One day last year I went in the kitchen and there was a huge turkey - standing about 3' tall - at my back sliding door. We do not have any farms around us anywhere close and I don't know of any that raise turkeys. We are not zoned to have turkeys and we have a high fence all around our house because of our pool. We are in the middle of a residential area, 1/2 mile from the interstate and 2 blocks from a college and a mall. Where he came from, we will probably never know. Everyone thinks I'm crazy but I have plenty of photos of him. Can't wait to do the scrapbook page for it.

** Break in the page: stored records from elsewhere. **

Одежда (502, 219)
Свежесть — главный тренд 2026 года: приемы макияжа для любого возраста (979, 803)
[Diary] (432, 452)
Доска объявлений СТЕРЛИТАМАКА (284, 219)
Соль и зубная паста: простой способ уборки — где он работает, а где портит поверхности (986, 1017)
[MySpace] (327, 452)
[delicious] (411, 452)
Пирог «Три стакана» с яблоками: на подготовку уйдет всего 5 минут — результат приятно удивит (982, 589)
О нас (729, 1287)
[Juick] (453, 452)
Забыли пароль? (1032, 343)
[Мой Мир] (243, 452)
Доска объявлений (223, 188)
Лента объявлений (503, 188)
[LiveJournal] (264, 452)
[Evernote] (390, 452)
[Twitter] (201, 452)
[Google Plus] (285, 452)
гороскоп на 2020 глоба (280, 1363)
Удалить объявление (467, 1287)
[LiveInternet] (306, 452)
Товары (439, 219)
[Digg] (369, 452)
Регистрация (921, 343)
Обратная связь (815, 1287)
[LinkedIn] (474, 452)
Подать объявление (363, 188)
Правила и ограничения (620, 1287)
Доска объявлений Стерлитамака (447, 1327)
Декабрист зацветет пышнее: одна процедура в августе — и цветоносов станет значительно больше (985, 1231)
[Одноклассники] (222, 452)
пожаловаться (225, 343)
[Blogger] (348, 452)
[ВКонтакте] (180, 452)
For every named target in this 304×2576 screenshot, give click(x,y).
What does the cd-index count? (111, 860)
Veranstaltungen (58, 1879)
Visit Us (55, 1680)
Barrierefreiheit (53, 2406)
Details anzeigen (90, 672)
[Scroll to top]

My husband wasn't home and he just looked at me like I came from another planet when I told him there was a turkey on the back porch most of the day. I'm so glad I had the camera (plus the turkey left his "calling card" all over the patio). Problem was he pecked on our back sliding door for about 2-3 hours and I was afraid he was going to break it! Every time I ran him off he ran to the corner of our yard and then went back to pecking on the sliding door - guess he saw his reflection.


 
joshuaminh426
Veteran
Posts: 281
Joined: 03-22-13
joshuaminh426
In response to Henri Jean

Sometimes you just have to find an adventure. Open a newspaper, find an interesting event, and say, "I am going to go do that." Don't be afraid to do solo adventures. Your mojo and joy for life will return. And don't scrapbook because you feel you don't have anyone to share it with. Art is for your enrichment and happiness.


 
Henri Jean
Queen
Posts: 31319
Joined: 04-25-09
Henri Jean
In response to joshuaminh426

I agree so much with the post above!


 
Sunnydi
Queen
Posts: 27054
Joined: 08-14-05
Sunnydi
In response to RedSquirrel

  • RedSquirrel Said:
No Operation Write Home will take them, and you'd be doing something really worth-while.




I was going to mention card making for Operation Write Home... wonderful operation and you'll get to still paper craft and Know you are doing someone favors.

I'm like Henri in that I scrap for: first the love of it and two for my hubby and I. the kids all want my books and that's nice to know.